Keep in mind that medical illness reports do not prove an association of a particular illness with a specific vaccination. The job of both the CDC and FDA is to review each report that occurs and see if there is a pattern of subsequent illness after vaccination. VAERS data is publicly available at vaers.hhs.gov. To report a possible reaction, you can download a form at the same site. There is also a Clinical Immunization Safety Assessment Project comprised of six U.S. academic medical centers that evaluates adverse reactions to vaccines. While we would be remiss if we didn’t tell you that vaccinations have some risks associated with them, we want you to remember that the risk of adverse reaction is significantly lower than leaving your baby unprotected. Serious side effects, such as a severe allergic reaction, are known to occur, although very rarely.6 It is estimated that, for every 1 million doses of vaccine, 1 to 2 people will have a severe allergic reaction. That is why you need to watch your child carefully for a few days after their shots and, if you see something that concerns you, call your doctor right away. We agree that a serious adverse reaction only has to happen to one child for it to be heartbreaking. But if we look at the big picture, we can point to the millions of children who might have experienced illness, chronic disability, and death if diseases like smallpox or polio were not controlled by vaccinations.

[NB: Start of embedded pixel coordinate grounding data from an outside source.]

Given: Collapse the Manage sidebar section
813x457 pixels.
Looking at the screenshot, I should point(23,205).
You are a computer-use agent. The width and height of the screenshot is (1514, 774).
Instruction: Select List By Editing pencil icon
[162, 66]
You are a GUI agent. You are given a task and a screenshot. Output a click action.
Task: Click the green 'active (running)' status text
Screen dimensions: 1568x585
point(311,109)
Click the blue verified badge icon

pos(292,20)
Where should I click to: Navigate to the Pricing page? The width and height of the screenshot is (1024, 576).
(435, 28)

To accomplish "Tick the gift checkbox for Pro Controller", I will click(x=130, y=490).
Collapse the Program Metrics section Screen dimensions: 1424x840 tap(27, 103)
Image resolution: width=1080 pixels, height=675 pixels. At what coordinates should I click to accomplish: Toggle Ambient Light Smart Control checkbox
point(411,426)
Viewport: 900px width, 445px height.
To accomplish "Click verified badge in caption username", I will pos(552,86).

There are several very specific medical reasons to discontinue or hold off on certain vaccinations. These include: 1. Patient or family member is immune-compromised. 2. Patient had disease (for example, if you’ve had chickenpox, you don’t need the vaccine). 3. Patient has encephalitis or degenerative brain disorder. 4. Patient has allergy to vaccine or to an additive in the vaccine. If your baby has a food allergy to eggs or gelatin, or an allergy to antibiotics (such as neomycin, streptomycin, polymyxin B), notify your doctor before any vaccinations are given. Several vaccines are grown in chick embryo cells and therefore contain a small amount of egg protein: flu vaccine, MMR, rabies, and yellow fever vaccine. The MMR vaccine also includes gelatin. Rabies, MMR, chickenpox, and polio vaccines include several different kinds of antibiotics to prevent contamination of the vaccine itself. Check with your doctor if your child is allergic to any antibiotics. While there is a scant amount of egg protein in the MMR vaccine, it is still safe to give to a person with an egg allergy in your pediatrician’s office. And, although the flu vaccine contains trace amounts of egg protein, beginning with the 2016–17 vaccination season, it is recommended that patients with an egg allergy of any severity can safely be vaccinated with any influenza vaccine product.